● **Source material**:
+++

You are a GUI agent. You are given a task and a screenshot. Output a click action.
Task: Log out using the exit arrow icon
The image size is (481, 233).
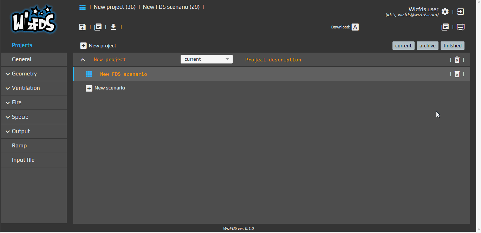(460, 12)
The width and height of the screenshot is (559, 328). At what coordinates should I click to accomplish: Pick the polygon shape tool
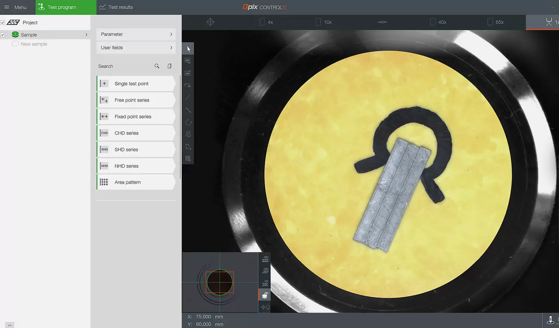tap(188, 146)
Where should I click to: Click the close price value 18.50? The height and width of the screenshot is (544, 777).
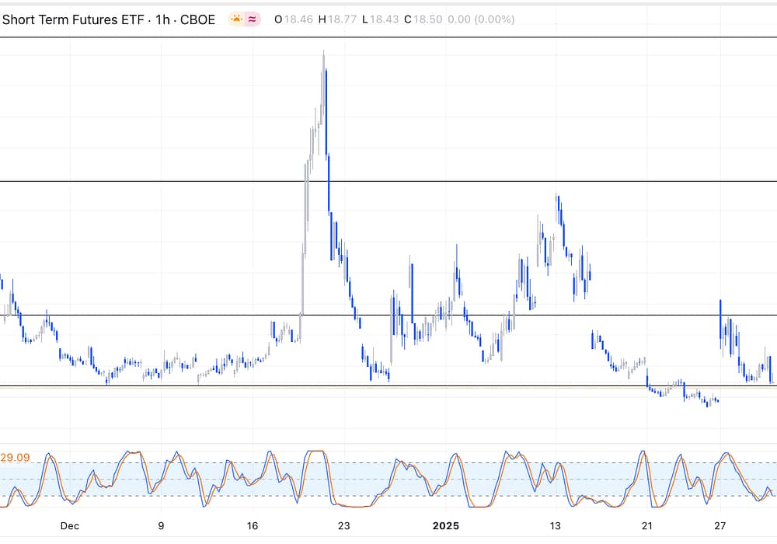click(x=427, y=19)
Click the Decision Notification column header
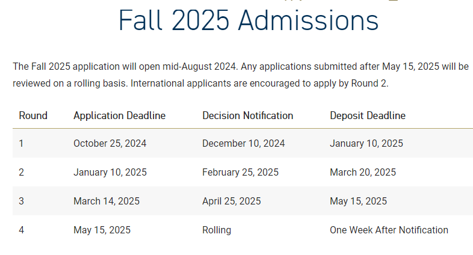The height and width of the screenshot is (255, 473). click(x=248, y=115)

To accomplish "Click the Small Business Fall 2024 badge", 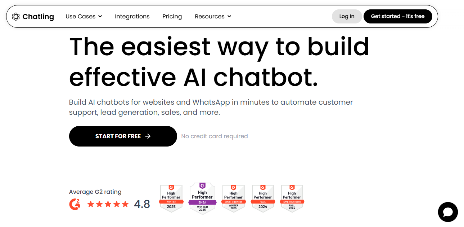I will click(x=292, y=198).
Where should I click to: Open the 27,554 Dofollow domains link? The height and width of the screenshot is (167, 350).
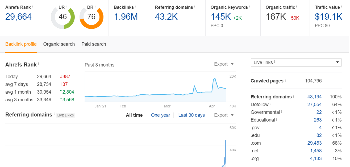(x=314, y=105)
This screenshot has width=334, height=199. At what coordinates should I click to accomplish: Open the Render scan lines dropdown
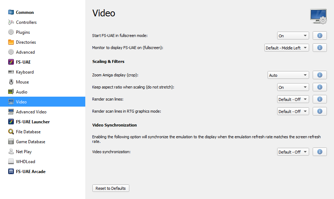tap(293, 100)
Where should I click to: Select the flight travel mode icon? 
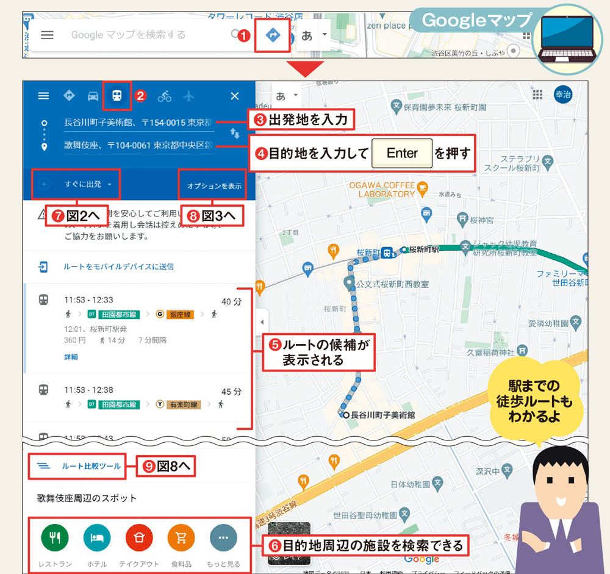click(189, 96)
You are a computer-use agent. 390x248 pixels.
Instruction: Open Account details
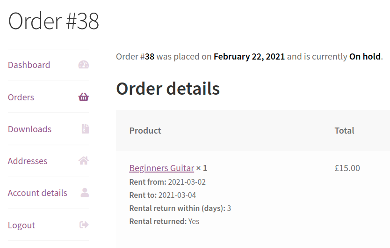point(37,193)
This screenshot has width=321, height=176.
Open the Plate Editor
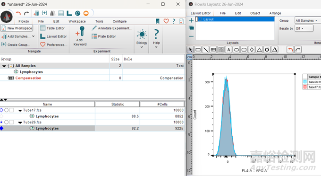pos(104,36)
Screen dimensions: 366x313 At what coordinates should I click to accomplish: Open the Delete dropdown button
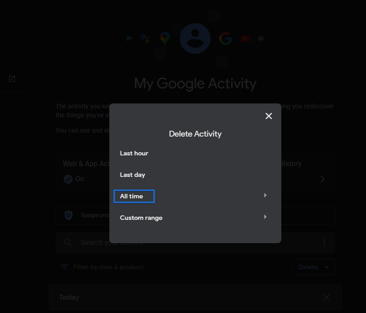point(313,267)
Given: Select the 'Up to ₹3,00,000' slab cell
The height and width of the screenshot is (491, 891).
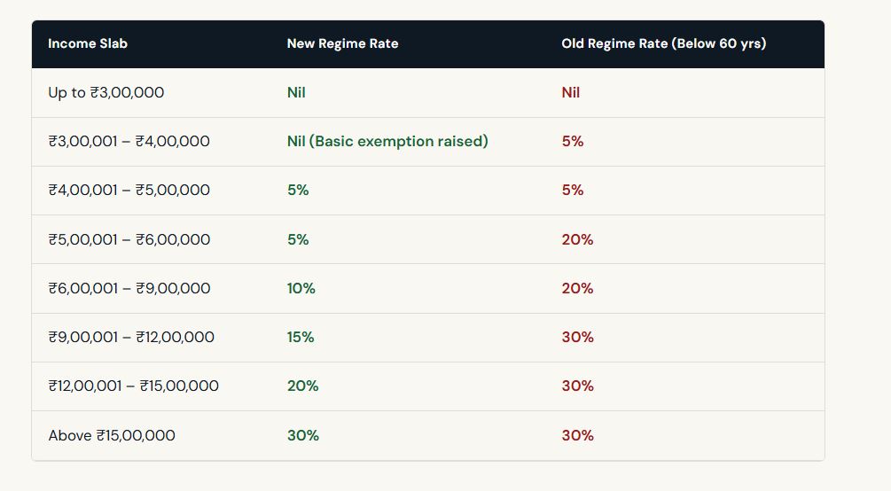Looking at the screenshot, I should click(106, 92).
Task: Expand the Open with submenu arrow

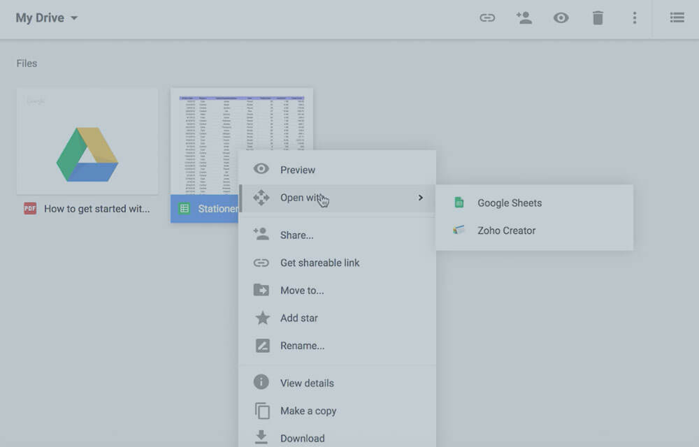Action: (420, 198)
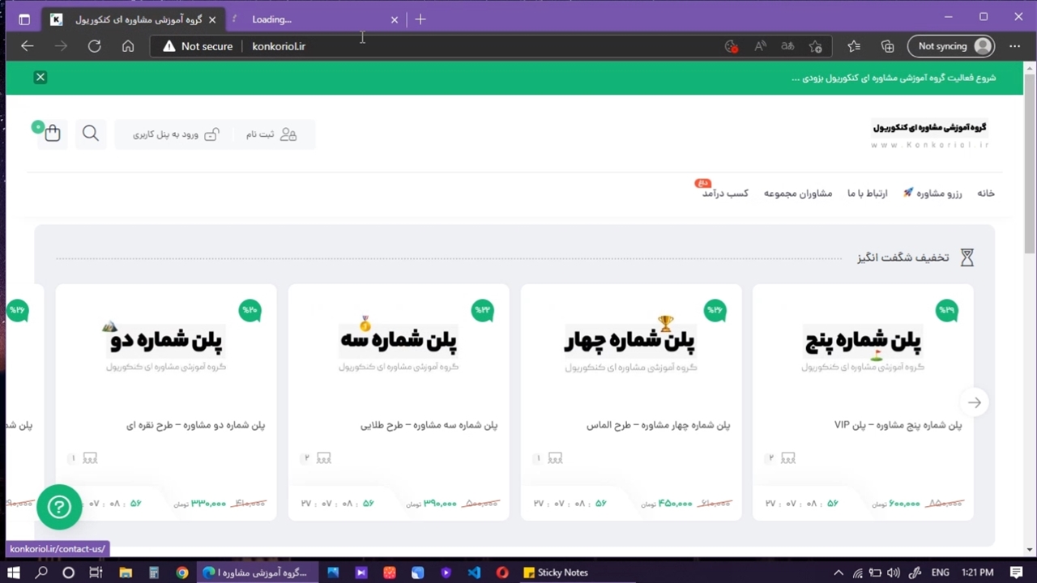Click the Not syncing profile button
The height and width of the screenshot is (583, 1037).
coord(951,46)
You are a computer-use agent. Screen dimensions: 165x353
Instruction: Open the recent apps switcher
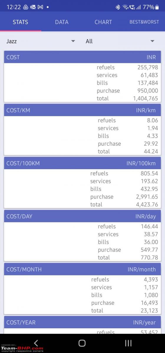point(128,343)
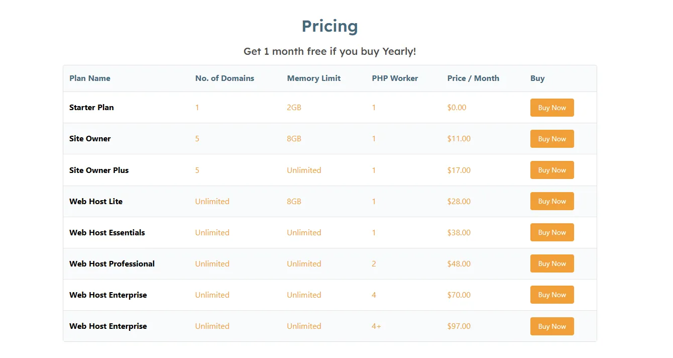Click the $0.00 price for Starter Plan

(457, 107)
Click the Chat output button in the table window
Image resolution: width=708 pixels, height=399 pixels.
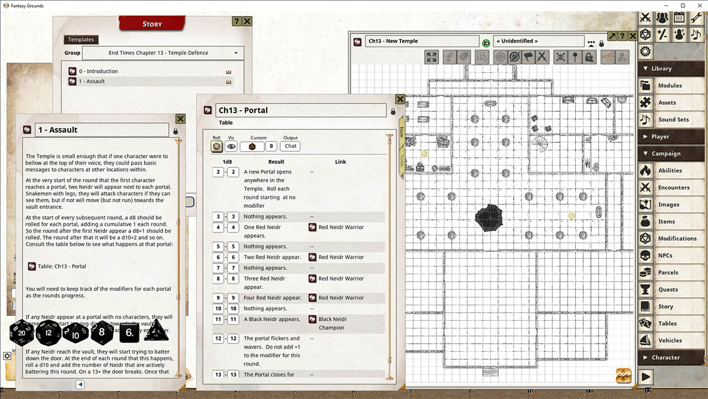[290, 146]
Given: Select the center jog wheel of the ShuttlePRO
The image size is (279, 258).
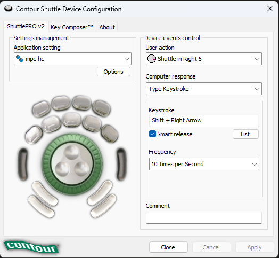Looking at the screenshot, I should 72,165.
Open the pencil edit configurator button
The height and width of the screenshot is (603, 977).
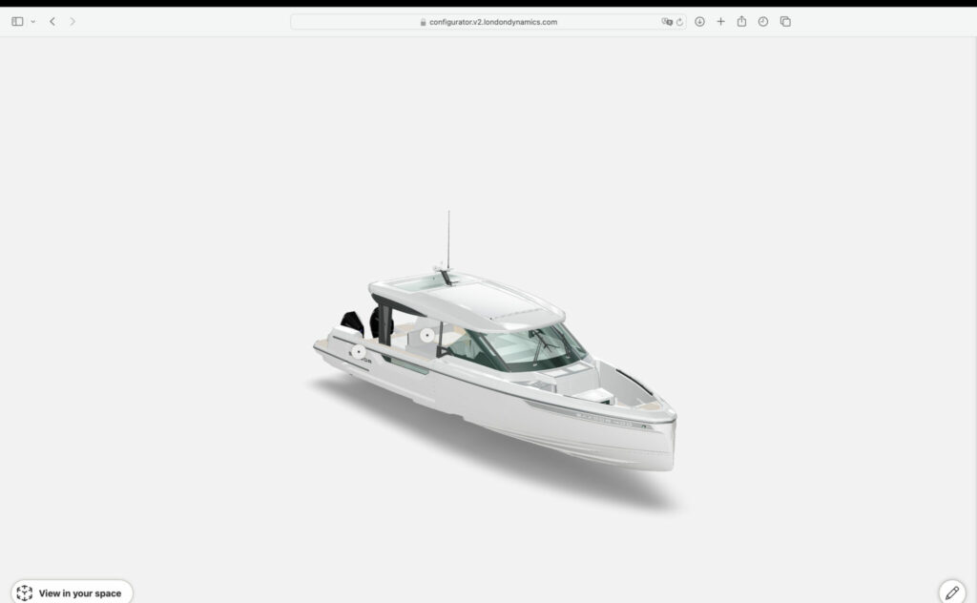click(951, 593)
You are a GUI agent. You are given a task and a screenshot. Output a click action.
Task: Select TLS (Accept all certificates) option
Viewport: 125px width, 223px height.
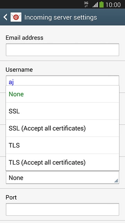(63, 162)
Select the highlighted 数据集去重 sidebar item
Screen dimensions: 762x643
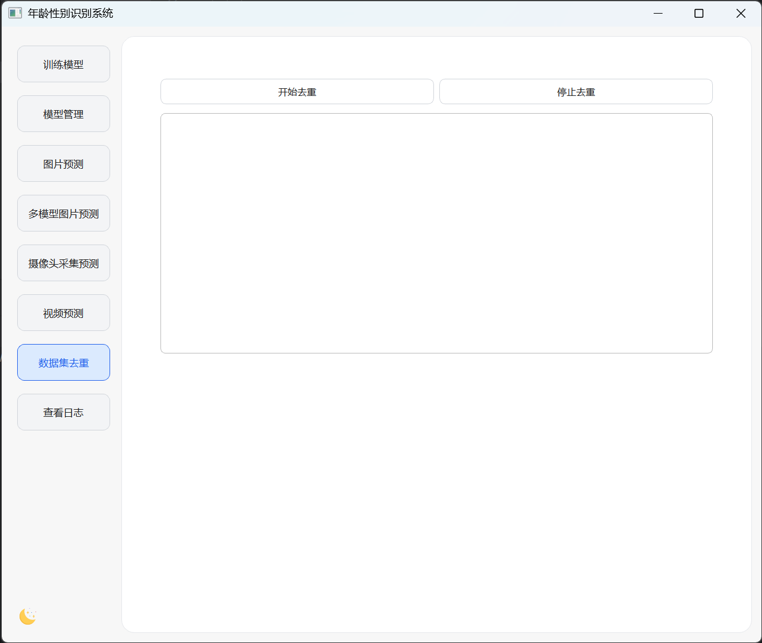[63, 362]
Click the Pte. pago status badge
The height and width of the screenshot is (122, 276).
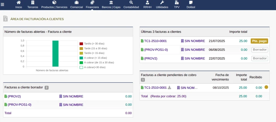[259, 41]
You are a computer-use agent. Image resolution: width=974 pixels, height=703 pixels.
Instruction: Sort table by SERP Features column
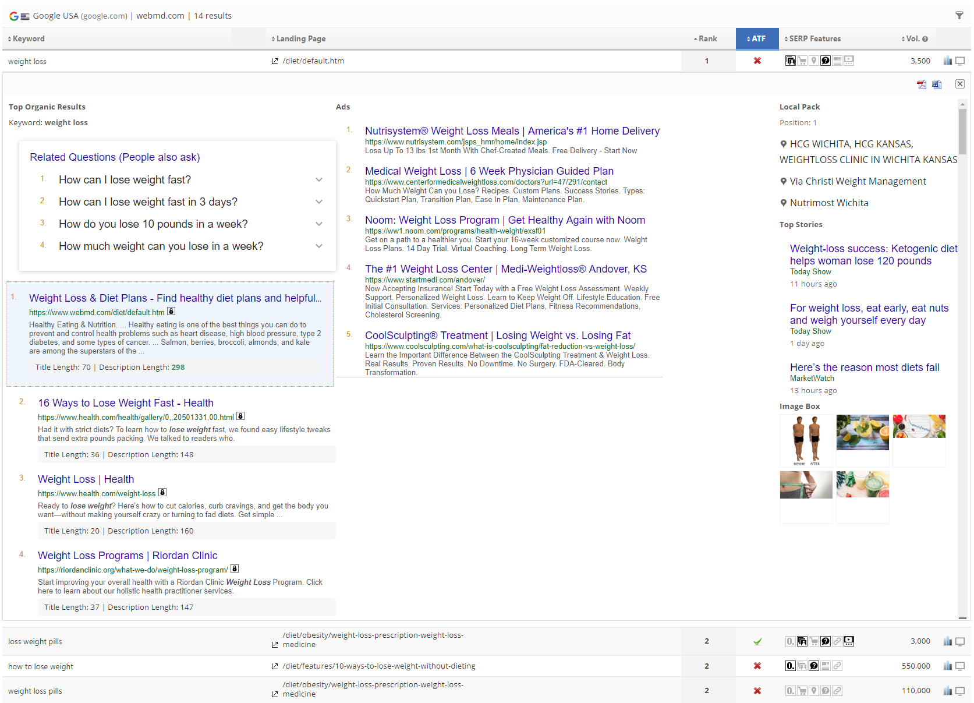click(x=813, y=39)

+++

● **Exercise goal**:
Leaving out the pictures, please transcribe exactly the lines from the one that holds "Instruction: Sort table" through the last line of the entries above, both included.

● **Answer**:
Instruction: Sort table by SERP Features column
click(x=813, y=39)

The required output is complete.